Author : Logan Swartz
Publisher :
Page : pages
File Size : 31,33 MB
Release : 2018
Category :
ISBN : 9780438627529
Three dimensional (3D) printing has been an active area of research and development due to its capability to produce 3D objects by design. Miniaturization and improvement of spatial resolution are major challenges in current 3D printing technology development. This dissertation reports advances in bringing 3D nanolithography to the nanometer scale using scanning probe microscopy (SPM). SPM uses nanometer scale sharp tips to probe localized tip material interactions at the atomic and/or molecular level. Taking advantage of the interactions to instead print materials, in conjunction with SPM’s nanometer precision piezo based positioning systems and local surface chemistry, we have been able to develop methods to advance 3D printing to 3D nanolithography/nanoprinting. Three methods were developed. The first presented culminated in the first patented, 3D nanoprinter. It involves directly delivering polyelectrolyte complex materials layer-by-layer using an atomic force microscopy (AFM) probe.

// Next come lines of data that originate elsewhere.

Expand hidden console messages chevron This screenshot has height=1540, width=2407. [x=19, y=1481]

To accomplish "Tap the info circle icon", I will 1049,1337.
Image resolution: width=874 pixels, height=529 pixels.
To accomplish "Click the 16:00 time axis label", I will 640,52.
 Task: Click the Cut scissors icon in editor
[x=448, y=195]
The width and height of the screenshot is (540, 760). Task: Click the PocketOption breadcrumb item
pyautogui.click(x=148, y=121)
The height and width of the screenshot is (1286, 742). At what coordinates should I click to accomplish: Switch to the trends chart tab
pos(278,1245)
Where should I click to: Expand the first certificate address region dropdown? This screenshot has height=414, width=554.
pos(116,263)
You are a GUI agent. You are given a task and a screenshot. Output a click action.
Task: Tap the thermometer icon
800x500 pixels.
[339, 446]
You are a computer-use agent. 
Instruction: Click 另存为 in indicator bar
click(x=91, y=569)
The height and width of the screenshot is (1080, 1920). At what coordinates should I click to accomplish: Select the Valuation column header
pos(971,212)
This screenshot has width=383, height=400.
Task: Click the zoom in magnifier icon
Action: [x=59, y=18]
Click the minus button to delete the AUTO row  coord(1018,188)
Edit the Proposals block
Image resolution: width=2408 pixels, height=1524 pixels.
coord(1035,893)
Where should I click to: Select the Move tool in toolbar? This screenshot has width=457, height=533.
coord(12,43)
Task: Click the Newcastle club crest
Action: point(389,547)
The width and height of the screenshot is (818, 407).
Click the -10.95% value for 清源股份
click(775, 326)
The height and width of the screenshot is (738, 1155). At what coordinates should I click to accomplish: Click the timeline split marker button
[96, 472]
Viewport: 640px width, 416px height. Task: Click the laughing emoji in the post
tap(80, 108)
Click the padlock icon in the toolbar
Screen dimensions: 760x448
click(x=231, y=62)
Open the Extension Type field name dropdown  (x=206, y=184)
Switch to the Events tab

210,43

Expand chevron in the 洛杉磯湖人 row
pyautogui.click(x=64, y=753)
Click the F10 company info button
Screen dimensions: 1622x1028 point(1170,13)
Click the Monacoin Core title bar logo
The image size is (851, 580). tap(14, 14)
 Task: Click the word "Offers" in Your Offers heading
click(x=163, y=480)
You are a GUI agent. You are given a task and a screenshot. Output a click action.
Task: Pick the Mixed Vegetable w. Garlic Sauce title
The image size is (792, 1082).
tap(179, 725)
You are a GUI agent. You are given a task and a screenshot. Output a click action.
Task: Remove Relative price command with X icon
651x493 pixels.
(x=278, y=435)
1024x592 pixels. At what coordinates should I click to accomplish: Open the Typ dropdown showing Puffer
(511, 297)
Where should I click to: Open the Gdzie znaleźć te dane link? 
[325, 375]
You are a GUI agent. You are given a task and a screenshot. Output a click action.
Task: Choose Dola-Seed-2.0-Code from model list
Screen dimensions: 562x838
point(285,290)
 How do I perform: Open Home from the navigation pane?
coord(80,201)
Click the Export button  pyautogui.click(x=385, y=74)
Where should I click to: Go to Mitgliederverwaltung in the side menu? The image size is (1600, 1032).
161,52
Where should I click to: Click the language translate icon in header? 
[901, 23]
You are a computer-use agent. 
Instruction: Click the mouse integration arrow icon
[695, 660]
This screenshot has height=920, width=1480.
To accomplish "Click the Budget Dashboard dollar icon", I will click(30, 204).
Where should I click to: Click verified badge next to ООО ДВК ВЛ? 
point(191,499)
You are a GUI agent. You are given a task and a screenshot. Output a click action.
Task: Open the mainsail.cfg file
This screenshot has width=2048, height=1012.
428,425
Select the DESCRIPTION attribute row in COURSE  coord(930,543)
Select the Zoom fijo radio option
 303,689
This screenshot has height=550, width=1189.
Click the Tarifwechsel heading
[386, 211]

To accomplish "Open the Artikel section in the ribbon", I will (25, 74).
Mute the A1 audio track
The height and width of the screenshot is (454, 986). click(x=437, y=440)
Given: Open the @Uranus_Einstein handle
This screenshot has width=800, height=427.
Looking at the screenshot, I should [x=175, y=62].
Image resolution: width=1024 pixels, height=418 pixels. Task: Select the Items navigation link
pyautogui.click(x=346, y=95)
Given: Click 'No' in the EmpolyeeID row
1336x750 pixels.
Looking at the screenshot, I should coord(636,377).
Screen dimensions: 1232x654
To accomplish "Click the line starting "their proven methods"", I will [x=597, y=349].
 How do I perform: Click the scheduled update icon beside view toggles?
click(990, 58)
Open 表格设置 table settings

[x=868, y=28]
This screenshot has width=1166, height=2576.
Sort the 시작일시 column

This enabled creation of 3D nanostructures with nanometer precision in all three dimensions. The second method describes development of a new technique for near-field scanning optical microscopy (NSOM) nanolithography. NSOM lithography uses an SPM probe as a local light source to break the diffraction limit to perform photolithography. We have created new versions of these probes by developing ways to attach fluorescent nanoparticles to the end of AFM probes. Then using the probes, we developed a method for nanoparticle modified probe NSOM nanolithography. The third method is a convenient way to modify with in situ control AFM probes to have a flat surface/plateau at their end. These plateau probes, mounted on an AFM, are useful for compression studies to measure the created nanostructures’ nanomechanical properties. Also plateau probes provides a uniform surface to attach nanoparticles in order to create new probes for the nanoparticle modified probe NSOM nanolithography method, ensuring the attached particles are the furthest protrusion of the tips.